Cet extrait du discours du président français Emmanuel Macron date du 23 mai 2018. Le président français met fin aux spéculations en officialisant le soutien de la France à une candidature rwandaise à la tête de l’Organisation internationale de la Francophonie (OIF) et ce en la personne de Louise Mushikiwabo, ministre rwandaise des Affaires Etrangères en fonction.
En tant qu’Africain, on ne peut que se réjouir d’une candidature africaine à la tête d’un organisme international, surtout du prestige de l’OIF[1]. Au travers d’une telle candidature, c’est l’Afrique toute entière qui rayonne.
Alors que Louise Mushikiwabo arbore un CV qui plaide en sa faveur, paradoxalement, sa candidature suscite de vives polémiques parmi les observateurs avertis.
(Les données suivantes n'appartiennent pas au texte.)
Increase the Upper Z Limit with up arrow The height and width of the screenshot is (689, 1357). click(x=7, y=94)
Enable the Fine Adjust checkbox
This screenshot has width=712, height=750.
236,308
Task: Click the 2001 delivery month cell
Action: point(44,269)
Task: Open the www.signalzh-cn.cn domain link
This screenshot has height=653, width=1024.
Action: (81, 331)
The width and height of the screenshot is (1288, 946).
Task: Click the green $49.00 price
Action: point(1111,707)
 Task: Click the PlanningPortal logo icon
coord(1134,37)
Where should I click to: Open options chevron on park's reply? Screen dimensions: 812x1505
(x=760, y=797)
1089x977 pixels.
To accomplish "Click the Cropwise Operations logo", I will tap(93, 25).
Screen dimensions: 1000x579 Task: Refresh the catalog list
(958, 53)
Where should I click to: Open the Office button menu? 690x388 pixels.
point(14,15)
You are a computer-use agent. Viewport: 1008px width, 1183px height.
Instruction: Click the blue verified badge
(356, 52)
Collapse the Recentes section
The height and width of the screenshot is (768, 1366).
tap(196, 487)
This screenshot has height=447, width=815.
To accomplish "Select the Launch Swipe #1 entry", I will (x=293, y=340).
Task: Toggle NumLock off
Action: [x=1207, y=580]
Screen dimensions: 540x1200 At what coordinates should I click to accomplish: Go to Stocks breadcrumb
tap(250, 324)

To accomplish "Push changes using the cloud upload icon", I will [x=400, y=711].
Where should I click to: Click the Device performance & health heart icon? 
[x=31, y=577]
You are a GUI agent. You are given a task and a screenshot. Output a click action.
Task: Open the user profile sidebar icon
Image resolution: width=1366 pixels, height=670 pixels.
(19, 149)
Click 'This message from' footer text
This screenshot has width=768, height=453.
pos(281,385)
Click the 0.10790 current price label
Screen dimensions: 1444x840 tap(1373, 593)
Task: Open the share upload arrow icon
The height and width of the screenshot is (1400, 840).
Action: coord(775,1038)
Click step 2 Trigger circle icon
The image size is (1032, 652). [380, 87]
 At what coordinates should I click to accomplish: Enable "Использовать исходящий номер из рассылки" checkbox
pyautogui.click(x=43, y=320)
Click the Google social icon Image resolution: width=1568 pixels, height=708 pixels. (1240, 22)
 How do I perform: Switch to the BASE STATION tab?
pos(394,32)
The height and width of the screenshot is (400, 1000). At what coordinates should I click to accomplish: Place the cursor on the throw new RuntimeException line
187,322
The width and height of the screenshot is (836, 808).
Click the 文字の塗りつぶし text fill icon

Retour sur ces éléments qui soulèvent tant de questions :
Les agissements du gouvernement rwandais (dirigé par le FPR) dans la promotion des valeurs de la Francophonie et de langue française.
La déclaration de Bamako, adoptée lors du Symposium International sur les pratiques de la démocratie et des libertés dans l’espace francophone (Novembre 2000 à Bamako) sert de texte normatif et de référence de la Francophonie dans ces domaines. Sur le site de l’OIF, on retrouve également les objectifs et les missions qui traduisent ces valeurs.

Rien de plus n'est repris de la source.